En plus d’avoir lissé ses mécaniques, Builders 2 ajoute énormément de nouveaux blocs de construction, multipliant les possibilités du joueur. C’est d’ailleurs un des aspects qui m’a le plus marqué dans ce nouveau jeu par rapport au premier: la variété proposée est extrême. On peut s’occuper de sa ferme, explorer, résoudre des puzzles, récolter des ressources, combattre des ennemis, construire de nouveaux bâtiments, remodeler son village, cuisiner, miner ou encore décorer les intérieurs. Cette nouvelle aventure ne manque vraiment pas d’activité et c’est une de ses plus grandes forces. On trouve toujours quelque chose à faire et le résultat de nos actions est souvent visible et gratifiant.

Presque tous les éléments, au final, reviennent à améliorer son village et à rendre ses habitants heureux. C’est presque dommage que Builders 2 soit resté un jeu d’aventure comme son prédécesseur plutôt que de sauter le petit pas qu’il lui restait pour devenir un jeu de gestion. Le plus gros reproche que l’on puisse lui faire est sans doute que sa structure ne sait pas mettre en avant toutes ses mécaniques amusantes.

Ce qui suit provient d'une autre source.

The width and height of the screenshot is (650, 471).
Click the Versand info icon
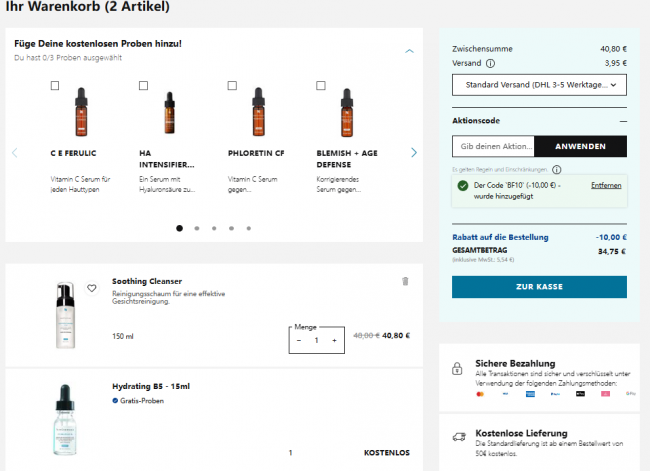[x=490, y=63]
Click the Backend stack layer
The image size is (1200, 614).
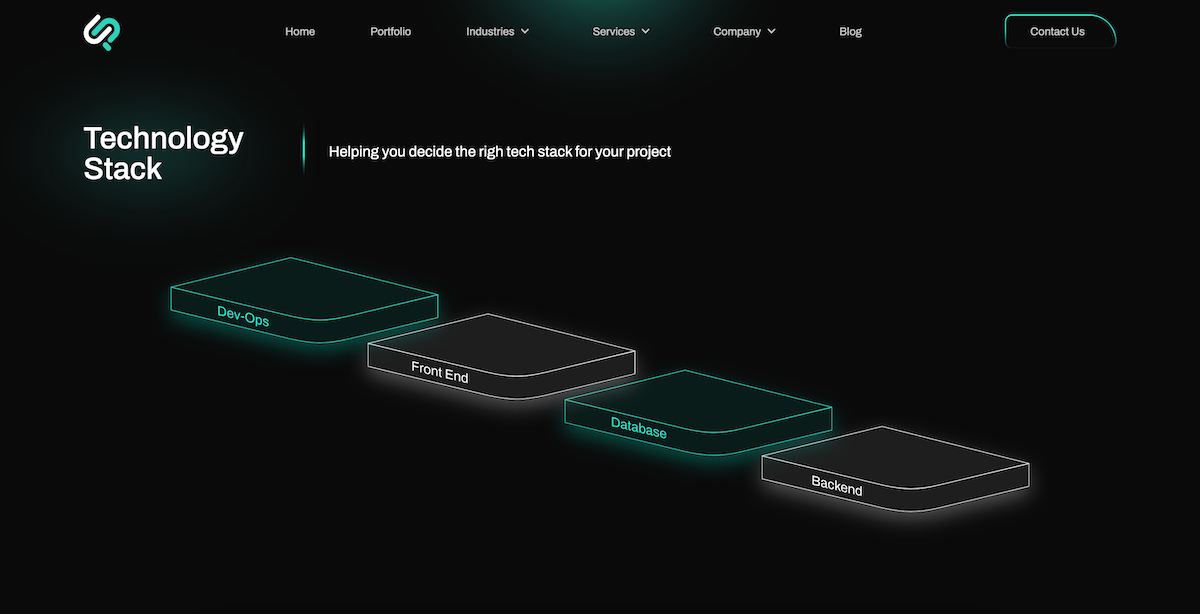895,465
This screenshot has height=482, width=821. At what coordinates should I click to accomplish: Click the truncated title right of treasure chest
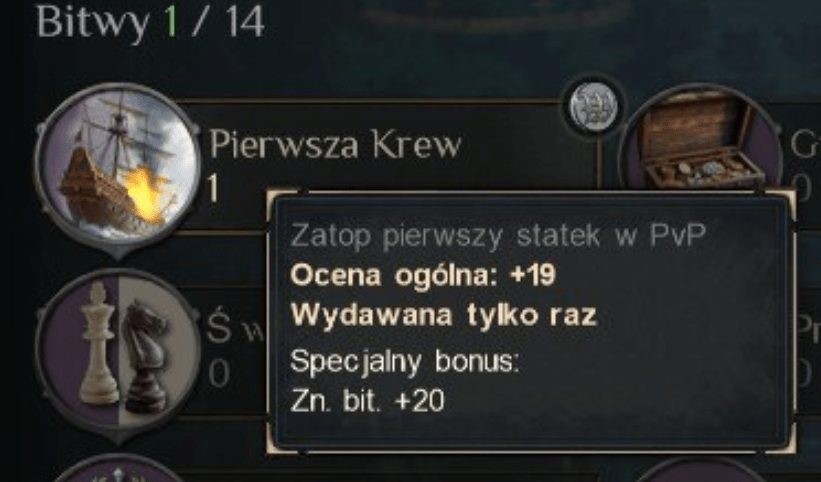click(805, 144)
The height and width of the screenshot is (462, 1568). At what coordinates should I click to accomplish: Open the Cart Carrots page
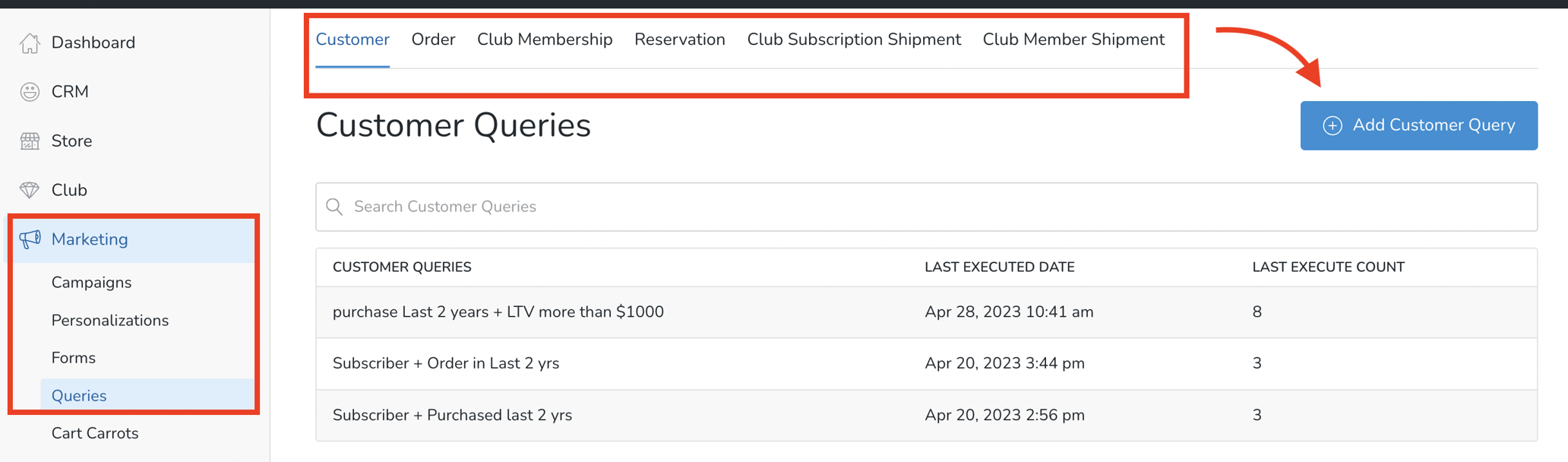click(x=95, y=433)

La structure en missions, qui à la base semblait donner un fil rouge à un genre trop ouvert, abaisse de manière regrettable le rythme du jeu. Si le joueur est libre de faire ce qui lui plaît, ne pas suivre les missions des NPCs revient à cesser sa progression. Au lieu d’en rester aux vagues objectifs de chapitres comme “planter 250 graines”, le jeu de Square-Enix force des objectifs intermédiaires pour débloquer des graines supplémentaires. Pire encore, certains NPCs ne donneront pas leur quête avant d’avoir complété les bons objectifs (cachés!) préalables. L’exploration est donc souvent récompensée par le dialogue “Il n’y a pas de dialogue”. En fin de compte, on se résigne à suivre bêtement les missions qui s’offrent à nous. C’est bien dommage, le monde de Builders 2 est gigantesque (surtout si on prend en compte sa hauteur) et son exploration est en grande partie scriptée et criblée de points de navigation.

Les nouvelles mécaniques sont agréables, mais le jeu n’a pas su s’adapter pour les intégrer correctement. À part lors des quelques donjons que propose le jeu, les expéditions vers l’inconnu ont beaucoup perdu de leur charme. La téléportation et le sprint les ont accéléré à un tel point que dans la plupart des cas on n’a pas l’impression d’avoir été très loin. La suppression de la gestion d’inventaire réduit aussi la préparation nécessaire avant le grand départ, alors que le crafting et la récolte de ressources durant l’expédition sont absolument inexistants. Le sentiment d’aventure s’en retrouve ainsi diffus.

Avoir un rythme dicté par les designers n’est pas forcément une mauvaise chose, mais celui sur lequel tombe Builders 2 est, dans le meilleur des cas, lent et catastrophique autrement. L’absence d’une réelle partie d’exploration a laissé de la place à d’autres éléments. D’une part, on s’occupe beaucoup plus de notre village ce qui est un plaisir, mais de l’autre on passe énormément de temps à lire des dialogues interminables avec des NPCs qui ne sont visiblement pas capables de juste nous filer leur mission. La quantité de lignes de texte et d’accompagnement donne l’impression d’être encore en plein tutoriel après plus de 30 heures de jeu. Affolant.

C’est amusant de constater que pour la deuxième fois, c’est la structure de Dragon Quest Builders qui lui fait défaut. Tous les éléments sont là pour proposer une très bonne expérience, mais on se retrouve de nouveau avec beaucoup de promesse et un jeu « juste » bon. Chaque moment prenant ou intéressant est pris en tenaille par de la répétition et de la maladresse. Le concept de base aurait mérité qu’on repense toute l’architecture du jeu plutôt que juste modifier quelques éléments en périphérie.

Jeu testé sur Switch. Quelques ralentissements visibles sont à déclarer, mais l’expérience n’en est pas amoindrie.